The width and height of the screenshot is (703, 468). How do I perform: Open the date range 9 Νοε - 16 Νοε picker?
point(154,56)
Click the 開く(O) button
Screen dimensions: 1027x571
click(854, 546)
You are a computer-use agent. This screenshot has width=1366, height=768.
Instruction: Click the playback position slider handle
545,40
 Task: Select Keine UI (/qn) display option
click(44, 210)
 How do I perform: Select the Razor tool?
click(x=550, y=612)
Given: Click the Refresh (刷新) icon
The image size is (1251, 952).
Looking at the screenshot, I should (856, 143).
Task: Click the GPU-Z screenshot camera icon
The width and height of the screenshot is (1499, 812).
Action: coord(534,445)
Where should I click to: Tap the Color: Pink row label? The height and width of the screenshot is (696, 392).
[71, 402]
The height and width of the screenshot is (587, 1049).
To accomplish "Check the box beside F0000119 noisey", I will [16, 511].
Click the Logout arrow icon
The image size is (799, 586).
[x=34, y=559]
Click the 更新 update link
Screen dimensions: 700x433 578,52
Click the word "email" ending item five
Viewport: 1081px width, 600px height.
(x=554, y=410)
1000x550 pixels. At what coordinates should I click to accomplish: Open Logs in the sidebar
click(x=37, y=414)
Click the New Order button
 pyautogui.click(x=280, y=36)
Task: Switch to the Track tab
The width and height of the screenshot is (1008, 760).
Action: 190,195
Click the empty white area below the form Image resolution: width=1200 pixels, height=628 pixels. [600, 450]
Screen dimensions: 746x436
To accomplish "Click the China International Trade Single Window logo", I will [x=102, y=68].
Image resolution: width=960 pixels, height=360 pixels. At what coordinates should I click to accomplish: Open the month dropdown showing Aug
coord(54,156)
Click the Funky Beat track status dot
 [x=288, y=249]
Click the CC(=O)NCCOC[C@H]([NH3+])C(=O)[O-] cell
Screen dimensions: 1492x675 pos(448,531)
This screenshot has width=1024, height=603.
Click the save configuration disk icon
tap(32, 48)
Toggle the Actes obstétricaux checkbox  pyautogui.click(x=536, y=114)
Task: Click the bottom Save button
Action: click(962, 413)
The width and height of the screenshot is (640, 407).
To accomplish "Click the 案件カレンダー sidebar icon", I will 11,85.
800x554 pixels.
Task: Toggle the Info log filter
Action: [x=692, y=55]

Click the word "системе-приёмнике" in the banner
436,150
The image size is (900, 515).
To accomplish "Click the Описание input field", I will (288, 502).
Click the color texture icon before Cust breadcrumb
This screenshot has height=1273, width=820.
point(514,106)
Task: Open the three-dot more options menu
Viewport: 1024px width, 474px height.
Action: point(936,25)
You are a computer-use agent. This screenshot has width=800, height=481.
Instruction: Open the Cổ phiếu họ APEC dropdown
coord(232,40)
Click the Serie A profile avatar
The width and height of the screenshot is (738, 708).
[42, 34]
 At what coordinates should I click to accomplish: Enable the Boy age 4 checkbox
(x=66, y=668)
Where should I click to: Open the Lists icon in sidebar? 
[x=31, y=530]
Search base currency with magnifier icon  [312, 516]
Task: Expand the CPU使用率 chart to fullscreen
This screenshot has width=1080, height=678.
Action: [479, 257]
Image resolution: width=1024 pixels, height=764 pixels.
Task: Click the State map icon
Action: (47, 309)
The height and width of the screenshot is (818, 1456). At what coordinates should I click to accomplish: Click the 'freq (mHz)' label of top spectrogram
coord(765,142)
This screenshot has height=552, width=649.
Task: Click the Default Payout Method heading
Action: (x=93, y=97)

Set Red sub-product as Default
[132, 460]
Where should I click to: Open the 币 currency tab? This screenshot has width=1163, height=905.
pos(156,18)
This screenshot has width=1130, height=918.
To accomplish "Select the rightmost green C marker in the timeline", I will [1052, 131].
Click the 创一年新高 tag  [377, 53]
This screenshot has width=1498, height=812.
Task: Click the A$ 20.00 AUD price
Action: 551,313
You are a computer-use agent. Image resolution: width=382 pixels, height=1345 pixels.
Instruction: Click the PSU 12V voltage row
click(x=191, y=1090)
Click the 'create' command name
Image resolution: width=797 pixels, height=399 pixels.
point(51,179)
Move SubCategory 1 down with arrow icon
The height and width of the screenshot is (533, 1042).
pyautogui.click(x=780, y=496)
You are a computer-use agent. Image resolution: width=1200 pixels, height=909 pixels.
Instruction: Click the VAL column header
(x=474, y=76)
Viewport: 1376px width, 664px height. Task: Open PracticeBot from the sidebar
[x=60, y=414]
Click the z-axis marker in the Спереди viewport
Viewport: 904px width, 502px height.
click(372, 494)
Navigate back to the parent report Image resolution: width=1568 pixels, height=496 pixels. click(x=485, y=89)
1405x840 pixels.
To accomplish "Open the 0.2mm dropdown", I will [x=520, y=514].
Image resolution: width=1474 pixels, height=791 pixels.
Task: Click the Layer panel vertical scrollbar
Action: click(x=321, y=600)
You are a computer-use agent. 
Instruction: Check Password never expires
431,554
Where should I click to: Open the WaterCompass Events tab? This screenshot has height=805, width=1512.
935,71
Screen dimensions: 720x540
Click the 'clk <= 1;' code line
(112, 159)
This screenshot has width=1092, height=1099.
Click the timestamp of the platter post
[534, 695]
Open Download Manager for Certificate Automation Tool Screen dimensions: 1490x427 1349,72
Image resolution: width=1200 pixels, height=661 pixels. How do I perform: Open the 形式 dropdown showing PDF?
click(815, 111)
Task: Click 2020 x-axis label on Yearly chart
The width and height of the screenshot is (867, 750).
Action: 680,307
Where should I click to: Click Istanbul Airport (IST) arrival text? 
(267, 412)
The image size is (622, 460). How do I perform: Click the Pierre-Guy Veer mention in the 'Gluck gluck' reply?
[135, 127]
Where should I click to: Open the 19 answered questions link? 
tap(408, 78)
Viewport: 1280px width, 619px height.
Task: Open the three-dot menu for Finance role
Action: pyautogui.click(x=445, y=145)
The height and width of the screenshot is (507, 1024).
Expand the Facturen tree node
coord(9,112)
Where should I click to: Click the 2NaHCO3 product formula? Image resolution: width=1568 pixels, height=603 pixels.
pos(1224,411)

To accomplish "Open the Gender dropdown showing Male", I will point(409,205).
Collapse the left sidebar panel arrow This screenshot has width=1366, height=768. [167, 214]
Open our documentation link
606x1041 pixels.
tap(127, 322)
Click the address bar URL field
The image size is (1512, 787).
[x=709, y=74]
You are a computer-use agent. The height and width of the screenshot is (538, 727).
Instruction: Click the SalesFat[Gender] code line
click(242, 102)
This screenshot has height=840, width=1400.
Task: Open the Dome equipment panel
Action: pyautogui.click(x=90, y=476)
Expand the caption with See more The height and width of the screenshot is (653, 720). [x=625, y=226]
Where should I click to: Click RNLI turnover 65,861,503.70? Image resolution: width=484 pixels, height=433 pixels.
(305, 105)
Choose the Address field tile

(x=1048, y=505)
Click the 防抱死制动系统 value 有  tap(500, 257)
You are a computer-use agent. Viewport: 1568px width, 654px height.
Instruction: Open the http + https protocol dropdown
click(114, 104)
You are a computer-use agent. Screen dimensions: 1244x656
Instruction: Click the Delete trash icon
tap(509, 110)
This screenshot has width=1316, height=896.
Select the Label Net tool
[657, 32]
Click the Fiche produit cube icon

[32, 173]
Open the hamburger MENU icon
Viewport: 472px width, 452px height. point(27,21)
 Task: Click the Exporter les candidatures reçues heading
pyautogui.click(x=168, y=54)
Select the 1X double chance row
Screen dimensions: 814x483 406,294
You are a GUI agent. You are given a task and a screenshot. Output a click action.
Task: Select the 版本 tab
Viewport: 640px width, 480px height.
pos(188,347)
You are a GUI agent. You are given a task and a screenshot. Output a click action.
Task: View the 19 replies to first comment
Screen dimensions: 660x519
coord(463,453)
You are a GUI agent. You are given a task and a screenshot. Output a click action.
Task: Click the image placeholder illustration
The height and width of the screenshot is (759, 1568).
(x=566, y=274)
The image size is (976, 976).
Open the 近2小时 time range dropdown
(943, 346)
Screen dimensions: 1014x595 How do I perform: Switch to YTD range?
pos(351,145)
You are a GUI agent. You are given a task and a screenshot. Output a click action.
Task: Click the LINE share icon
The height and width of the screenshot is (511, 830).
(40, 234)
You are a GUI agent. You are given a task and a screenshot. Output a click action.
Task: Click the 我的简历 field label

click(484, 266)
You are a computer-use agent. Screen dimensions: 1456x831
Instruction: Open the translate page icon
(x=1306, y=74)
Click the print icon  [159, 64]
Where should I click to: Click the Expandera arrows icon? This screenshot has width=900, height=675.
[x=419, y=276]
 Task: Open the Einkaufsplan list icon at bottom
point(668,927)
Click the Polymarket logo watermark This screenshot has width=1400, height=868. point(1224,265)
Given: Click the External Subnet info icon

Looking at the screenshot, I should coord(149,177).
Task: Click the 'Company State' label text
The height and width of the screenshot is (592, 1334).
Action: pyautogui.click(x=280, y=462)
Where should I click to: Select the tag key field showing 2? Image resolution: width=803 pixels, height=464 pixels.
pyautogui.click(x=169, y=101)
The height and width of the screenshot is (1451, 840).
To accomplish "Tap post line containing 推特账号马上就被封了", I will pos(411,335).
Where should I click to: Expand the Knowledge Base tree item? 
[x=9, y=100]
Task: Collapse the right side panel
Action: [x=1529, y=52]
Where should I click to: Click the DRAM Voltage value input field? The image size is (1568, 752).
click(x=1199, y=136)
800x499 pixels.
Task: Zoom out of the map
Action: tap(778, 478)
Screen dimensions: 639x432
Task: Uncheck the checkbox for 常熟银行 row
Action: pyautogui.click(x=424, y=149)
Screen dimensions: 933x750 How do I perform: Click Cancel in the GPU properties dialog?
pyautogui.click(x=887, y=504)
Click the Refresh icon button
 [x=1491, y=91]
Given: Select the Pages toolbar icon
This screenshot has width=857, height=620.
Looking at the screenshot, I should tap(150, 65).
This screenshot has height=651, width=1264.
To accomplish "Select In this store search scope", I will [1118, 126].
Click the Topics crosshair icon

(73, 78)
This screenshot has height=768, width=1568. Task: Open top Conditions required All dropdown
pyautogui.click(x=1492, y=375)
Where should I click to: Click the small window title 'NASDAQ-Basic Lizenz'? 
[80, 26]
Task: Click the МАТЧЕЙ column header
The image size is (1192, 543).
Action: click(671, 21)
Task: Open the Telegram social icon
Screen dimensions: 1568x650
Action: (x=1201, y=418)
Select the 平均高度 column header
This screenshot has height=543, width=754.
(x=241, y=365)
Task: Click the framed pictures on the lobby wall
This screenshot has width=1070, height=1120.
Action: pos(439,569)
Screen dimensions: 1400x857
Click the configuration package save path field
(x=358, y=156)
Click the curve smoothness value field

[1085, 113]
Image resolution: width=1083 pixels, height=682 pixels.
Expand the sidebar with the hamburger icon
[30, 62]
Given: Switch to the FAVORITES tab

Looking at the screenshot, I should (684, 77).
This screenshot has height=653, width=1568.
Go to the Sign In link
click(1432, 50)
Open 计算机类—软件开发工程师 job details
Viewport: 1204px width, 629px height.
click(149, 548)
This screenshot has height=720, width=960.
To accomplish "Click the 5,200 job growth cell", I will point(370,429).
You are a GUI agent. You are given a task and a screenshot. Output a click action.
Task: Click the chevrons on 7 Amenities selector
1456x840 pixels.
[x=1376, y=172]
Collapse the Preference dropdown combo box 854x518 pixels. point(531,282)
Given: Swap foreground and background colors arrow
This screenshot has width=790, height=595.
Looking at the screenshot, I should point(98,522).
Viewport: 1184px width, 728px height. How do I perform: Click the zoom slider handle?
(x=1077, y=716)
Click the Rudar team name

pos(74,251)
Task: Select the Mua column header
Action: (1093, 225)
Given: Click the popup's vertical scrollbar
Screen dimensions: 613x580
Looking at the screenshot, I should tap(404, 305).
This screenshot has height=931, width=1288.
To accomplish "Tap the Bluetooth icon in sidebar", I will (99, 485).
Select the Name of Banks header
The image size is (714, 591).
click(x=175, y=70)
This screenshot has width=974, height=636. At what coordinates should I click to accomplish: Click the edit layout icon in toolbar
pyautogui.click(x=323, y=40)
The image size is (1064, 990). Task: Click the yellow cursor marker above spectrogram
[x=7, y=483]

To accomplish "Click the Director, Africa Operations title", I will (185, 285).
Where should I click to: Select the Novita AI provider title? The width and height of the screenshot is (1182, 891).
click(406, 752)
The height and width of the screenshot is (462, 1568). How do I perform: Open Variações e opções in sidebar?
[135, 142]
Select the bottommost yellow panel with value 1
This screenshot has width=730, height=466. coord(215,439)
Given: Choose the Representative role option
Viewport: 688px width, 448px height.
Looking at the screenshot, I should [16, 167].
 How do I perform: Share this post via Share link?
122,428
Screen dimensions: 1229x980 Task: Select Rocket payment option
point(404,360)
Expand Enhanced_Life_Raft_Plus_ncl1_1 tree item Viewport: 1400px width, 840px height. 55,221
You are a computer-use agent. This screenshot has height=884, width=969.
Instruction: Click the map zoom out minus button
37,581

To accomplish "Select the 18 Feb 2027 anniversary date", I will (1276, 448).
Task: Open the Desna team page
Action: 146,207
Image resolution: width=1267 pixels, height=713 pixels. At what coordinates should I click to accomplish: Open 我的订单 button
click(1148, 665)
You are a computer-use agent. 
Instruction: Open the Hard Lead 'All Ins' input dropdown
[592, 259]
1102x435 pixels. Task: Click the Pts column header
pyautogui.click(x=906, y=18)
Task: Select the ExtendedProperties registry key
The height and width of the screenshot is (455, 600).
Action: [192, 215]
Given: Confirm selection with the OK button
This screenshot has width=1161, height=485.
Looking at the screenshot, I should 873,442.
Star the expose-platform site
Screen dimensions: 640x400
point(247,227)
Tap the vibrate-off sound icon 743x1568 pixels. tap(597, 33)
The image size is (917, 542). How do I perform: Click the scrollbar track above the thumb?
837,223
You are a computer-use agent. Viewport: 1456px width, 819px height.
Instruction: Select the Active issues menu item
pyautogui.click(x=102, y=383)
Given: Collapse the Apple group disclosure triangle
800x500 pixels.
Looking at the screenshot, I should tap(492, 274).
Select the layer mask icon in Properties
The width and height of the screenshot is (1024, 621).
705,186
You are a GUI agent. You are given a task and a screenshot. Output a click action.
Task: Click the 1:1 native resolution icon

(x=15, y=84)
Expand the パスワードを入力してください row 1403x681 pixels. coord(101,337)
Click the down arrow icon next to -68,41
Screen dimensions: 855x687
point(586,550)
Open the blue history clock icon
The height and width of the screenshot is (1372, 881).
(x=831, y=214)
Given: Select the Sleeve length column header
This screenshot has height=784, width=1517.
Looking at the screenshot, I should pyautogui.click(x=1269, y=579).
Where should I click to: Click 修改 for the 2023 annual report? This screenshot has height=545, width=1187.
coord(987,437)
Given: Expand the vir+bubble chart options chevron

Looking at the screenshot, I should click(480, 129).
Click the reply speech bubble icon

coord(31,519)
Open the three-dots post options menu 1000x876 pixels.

→ Task prompt
Filter the data above by the word "more" and copy every line that matches.

→ Exercise response
Task: Open the three-dot more options menu
Expand the caption with See more The height and width of the screenshot is (653, 720). [x=625, y=226]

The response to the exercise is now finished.